§ **Extracted text**:
##############################

These human teeth and plenty more have been found across Jamestown Island in non-burial contexts like pits and trash middens. They all display dental caries, the term bioarchaeologists use for cavities. Caries form when acid from dental plaque and bacteria feeding on trapped food particles eat away at the outer layer of tooth enamel, eventually reaching the dentin layer and even the pulp chamber inside the tooth. Severe caries can lead to abscesses and infection, which are painful and potentially dangerous if the infection travels farther throughout the body. Poor dental hygiene leads to a buildup of debris that forms a perfect environment for these processes, as modern dentists are constantly warning!
Certain foods are much more likely to contribute to dental caries than others. Sugar is a well-known culprit, but all kinds of carbohydrates including wheat bread, corn, and fruit are more cariogenic than protein heavy foods like meat. The prevalence and severity of caries observed in an individual or a population can help bioarchaeologists make inferences about diet and the relative importance of carbohydrates and protein.

##############################

§ **Information supplied**:
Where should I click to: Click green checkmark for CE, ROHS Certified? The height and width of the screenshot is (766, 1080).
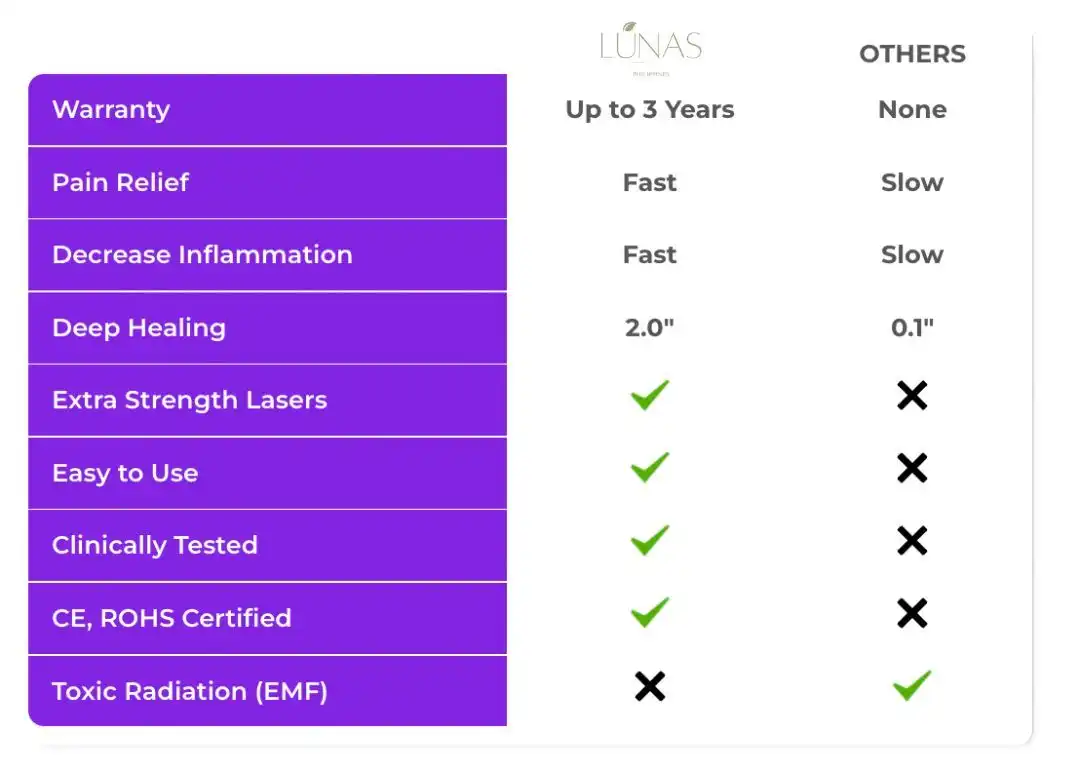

##############################

§ **Task item A**:
Please reproduce everything in the passage on Jamestown tooth decay from "Certain foods are" down to "carbohydrates and protein.".
§ **Task item B**:
In the passage on Jamestown tooth decay, where were the teeth found?
§ **Task item C**:
Render this sentence from the passage on Jamestown tooth decay in Spanish: "Certain foods are much more likely to contribute to dental caries than others."

§ **Expected output A**:
Certain foods are much more likely to contribute to dental caries than others. Sugar is a well-known culprit, but all kinds of carbohydrates including wheat bread, corn, and fruit are more cariogenic than protein heavy foods like meat. The prevalence and severity of caries observed in an individual or a population can help bioarchaeologists make inferences about diet and the relative importance of carbohydrates and protein.

§ **Expected output B**:
In non-burial contexts like pits and trash middens across Jamestown Island.

§ **Expected output C**:
Algunos alimentos tienen muchas más probabilidades de contribuir a las caries dentales que otros.